Bu durumu metafor kullanarak yazdığı bir mektupta şöyle ifade etmişti. “Hayat insana kendini umursamamayı öğretiyor, çelişki ise biz bunu öğrenemeyince çıkıyor. Masadın bıçağa sürtmesi gibi bıçak keskinleşir, taş eksilir. Ama bıçak keskinleşirken aynı zamanda eksilir, kim bilir ki bunu… Önemli olan bıçağın keskinliğidir. Çünkü çelikteki eksilmeye tahammül edilir…”

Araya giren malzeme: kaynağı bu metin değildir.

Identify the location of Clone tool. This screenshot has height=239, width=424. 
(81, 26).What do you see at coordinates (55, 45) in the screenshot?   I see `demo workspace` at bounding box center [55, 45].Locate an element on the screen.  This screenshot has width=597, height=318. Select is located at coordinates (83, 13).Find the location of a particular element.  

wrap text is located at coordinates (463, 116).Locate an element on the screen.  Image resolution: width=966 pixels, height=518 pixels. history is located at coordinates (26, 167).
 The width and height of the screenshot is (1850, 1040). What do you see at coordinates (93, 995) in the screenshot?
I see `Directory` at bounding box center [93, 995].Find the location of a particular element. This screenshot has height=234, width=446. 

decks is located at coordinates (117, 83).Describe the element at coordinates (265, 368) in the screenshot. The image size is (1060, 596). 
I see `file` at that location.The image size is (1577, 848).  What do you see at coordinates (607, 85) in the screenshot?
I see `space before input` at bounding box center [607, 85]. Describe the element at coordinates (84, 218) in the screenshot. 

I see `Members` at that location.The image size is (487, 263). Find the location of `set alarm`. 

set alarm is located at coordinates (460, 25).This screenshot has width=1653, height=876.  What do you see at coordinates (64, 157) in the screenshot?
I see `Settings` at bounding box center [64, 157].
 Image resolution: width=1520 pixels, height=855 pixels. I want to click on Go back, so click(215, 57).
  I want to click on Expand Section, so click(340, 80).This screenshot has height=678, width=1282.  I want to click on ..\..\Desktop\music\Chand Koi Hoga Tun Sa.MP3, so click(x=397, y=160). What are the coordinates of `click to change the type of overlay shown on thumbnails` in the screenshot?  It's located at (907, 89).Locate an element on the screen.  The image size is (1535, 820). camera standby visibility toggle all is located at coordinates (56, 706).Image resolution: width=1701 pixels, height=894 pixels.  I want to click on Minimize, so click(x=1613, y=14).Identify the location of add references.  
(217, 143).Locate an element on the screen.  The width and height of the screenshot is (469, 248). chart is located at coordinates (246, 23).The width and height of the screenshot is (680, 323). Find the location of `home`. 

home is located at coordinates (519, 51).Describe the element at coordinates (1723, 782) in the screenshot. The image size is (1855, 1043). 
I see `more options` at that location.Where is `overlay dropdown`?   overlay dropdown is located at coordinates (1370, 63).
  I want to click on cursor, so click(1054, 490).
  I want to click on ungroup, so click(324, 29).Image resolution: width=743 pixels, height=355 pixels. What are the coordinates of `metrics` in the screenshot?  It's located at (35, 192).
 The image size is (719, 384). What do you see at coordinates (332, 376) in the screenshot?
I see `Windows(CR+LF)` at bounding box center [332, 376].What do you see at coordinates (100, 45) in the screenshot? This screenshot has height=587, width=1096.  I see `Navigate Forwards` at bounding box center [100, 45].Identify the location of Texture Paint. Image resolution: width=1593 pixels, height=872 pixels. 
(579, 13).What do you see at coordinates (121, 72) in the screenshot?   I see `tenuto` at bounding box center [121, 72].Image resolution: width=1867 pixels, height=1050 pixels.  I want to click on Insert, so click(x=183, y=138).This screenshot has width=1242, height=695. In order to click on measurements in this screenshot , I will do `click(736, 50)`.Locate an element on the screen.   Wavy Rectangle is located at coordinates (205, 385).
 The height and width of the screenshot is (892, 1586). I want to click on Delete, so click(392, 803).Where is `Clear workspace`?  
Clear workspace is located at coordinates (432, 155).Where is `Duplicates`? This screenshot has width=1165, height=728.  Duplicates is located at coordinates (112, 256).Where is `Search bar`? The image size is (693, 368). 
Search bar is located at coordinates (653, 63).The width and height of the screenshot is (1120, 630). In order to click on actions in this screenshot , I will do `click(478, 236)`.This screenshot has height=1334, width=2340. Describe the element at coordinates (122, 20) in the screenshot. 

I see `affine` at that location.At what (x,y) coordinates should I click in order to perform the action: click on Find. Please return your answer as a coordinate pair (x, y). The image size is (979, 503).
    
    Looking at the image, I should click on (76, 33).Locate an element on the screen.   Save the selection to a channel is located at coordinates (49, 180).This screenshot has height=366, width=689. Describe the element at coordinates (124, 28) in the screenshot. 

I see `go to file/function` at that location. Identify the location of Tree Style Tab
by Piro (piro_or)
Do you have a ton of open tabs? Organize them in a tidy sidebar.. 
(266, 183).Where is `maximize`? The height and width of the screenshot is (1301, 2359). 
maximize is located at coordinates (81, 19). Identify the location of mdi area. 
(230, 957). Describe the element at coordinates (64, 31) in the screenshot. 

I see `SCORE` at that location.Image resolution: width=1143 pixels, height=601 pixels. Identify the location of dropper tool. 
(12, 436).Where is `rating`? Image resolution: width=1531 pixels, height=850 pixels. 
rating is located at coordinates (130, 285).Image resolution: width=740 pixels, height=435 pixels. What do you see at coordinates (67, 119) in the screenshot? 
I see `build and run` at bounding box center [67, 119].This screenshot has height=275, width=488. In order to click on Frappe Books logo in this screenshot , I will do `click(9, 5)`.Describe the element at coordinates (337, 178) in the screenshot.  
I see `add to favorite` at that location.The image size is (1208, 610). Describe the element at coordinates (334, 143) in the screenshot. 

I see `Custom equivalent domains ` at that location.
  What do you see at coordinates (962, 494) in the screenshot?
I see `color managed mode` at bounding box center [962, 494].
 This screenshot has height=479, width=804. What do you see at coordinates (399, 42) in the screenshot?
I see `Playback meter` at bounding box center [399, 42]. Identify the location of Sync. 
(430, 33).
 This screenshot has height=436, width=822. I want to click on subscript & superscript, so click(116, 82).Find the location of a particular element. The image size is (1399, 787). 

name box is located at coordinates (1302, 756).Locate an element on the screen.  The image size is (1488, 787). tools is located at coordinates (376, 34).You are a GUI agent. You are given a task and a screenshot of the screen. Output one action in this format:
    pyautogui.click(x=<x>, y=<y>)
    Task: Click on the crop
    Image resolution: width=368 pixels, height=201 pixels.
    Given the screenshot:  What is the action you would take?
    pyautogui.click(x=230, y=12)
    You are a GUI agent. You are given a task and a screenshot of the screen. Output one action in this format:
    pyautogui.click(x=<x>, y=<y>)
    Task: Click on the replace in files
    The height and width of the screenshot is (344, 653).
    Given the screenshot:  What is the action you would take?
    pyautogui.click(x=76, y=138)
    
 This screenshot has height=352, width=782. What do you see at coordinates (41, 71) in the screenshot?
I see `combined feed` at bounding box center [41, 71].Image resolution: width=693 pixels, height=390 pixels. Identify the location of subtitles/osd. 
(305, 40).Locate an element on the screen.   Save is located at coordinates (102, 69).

Nubar yoldaş, komünist bir önder olarak mücadeleci ruhu, birikimi ve kararlılığıyla, yoldaşlarını devrime kazandırdı. Özellikle genç yoldaşlar için Nubar yoldaşın mücadele yaşamı deneyimlerle doluydu. O deneyimlerini aktarmada, öğrenme ve öğretmede cömertti. Genç gerilla yoldaşlara özel olarak yoğunlaşır onlardaki potansiyeli açığa çıkarmak için önderlik yeteneklerini çok iyi kullanırdı.
ROSA SÖZLERLE DEĞİL PRATİĞİYLE KENDİNİ GÖSTERDİ
Nubar yoldaşın mücadele pratiğinde yetişen genç yoldaşlardan biri de Rosa’ydı… Rosa (Fadime Çakıl) tam da Nubar yoldaşın deyimiyle “parti için potansiyel taşıyan” genç yoldaşlardandı. O da kendisi gibi 17 yaşında bu yolu yürümeye başlamıştı. 17 yaşında gerillaya katıldığı halde Rosa’ya sorsanız geç bile kalmıştı! Neden öyle düşündüğü sorulduğunda “İnsan burda (Dersim’de) düşmanı çok daha erken yaşlarda tanıyor. Eğer kendisine dayatılan yaşamı kabul etmek istemiyorsa bunun için savaşmak zorunda olduğunu da çok çabuk öğreniyor. Biz görmesek de düşman bize gösteriyor.” derdi. Bu doğru olsa da mesele savaşma cüretini gösterebilmekti. Rosa bu cüreti tereddütsüz ortaya koymuş, ilk fırsatta silahı eline alarak düşmana meydan okumuştu.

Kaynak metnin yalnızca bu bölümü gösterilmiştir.